# Thread: Definite intergrals for an expression of displacement?

1. ## Definite intergrals for an expression of displacement?

Hi I'm just getting back into education and I've been given some practice questions but this one kind on thrown me.
Ive been given the expression
v=12te^(t/2) +5 for velocity

I had work out what the velocity is at t= 4.5 s
i got 10.69m/s

Then I had to obtain an expression for acceleration and calculate the force acting on a body of 5kg at t = 4.5s so I used product rule and finally got an answer.

but the last part of the question again asks for an expression this time for displacement s of the body after t seconds, given that when t=0, s=0. Hence calculate the displacement of the body at time t=4.5 seconds
I was thinking definite intergrals but its been a while since I studied it so any ideas please?

2. ## Re: Definite intergrals for an expression of displacement?

Given that you report finding $v(4.5)\approx10.69\,\frac{\text{m}}{\text{s}}$ I assume we have:

$v(t)=12te^{-\frac{t}{2}}+5$

Since velocity is defined as the time rate of change of displacement, we may write the initial value problem:

$\frac{ds}{dt}=12te^{-\frac{t}{2}}+5$ where $s(0)=0$

and so integrating with respect to $t$, using the boundaries as limits, and using dummy variables of integration, we may state:

$\int_0^{s(t)}\,du=\int_0^t 12ve^{-\frac{v}{2}}+5\,dv$

For the first term in the integrand on the right, you will want to use integration by parts. Are you familiar with this method?

3. ## Re: Definite intergrals for an expression of displacement?

I've not touched on any integration for a few years just reading up on it now thanks for the reply

4. ## Re: Definite intergrals for an expression of displacement?

Ok I've tried to use integration by parts but keep going down dead ends this is where I'm at:
I= 12t^-0.5t
I= 12t x e^-0.5t/-0.5 - { e^-0.5/-0.5 x 12dt
I= 12te^-0.5t/-0.5. - 12/-0.5 x e^-0.5t/-0.5
I= 12te-0.5t/-0.5 - 12e^-0.5t/0.25
Is this correct before I definate integrate and do I add the original +5 back in?

5. ## Re: Definite intergrals for an expression of displacement?

RECORD SET:
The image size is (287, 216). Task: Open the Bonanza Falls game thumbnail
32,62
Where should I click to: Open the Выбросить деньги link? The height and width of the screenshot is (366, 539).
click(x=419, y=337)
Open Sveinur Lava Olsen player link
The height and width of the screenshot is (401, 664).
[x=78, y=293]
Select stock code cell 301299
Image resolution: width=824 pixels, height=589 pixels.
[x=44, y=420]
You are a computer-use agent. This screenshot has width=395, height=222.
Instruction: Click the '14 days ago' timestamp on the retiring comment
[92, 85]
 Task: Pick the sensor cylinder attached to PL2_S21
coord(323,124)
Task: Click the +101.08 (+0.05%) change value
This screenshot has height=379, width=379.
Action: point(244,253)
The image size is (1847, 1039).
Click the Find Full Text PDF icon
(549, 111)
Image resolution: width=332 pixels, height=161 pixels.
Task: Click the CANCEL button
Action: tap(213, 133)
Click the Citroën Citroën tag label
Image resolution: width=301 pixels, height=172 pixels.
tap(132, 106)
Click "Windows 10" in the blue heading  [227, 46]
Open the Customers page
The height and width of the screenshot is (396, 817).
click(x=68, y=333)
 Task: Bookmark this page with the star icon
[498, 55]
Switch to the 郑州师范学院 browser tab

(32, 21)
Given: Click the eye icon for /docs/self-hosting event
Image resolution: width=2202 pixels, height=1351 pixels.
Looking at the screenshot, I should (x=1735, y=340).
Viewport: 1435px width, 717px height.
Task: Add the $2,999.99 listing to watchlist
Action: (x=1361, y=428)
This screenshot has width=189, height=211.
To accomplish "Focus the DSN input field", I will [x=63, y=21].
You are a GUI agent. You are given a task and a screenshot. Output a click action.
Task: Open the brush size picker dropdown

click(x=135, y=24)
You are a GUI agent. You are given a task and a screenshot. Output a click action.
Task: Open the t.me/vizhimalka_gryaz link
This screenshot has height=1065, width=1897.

REQUIRED TASKS:
1) In the displacement thread, what velocity did the original poster get at t = 4.5 s?
2) Reproduce the displacement thread from "Then I had to" to "got an answer.".
This material comes from a separate source.

WORKED ANSWERS:
1) 10.69 m/s

2)
Then I had to obtain an expression for acceleration and calculate the force acting on a body of 5kg at t = 4.5s so I used product rule and finally got an answer.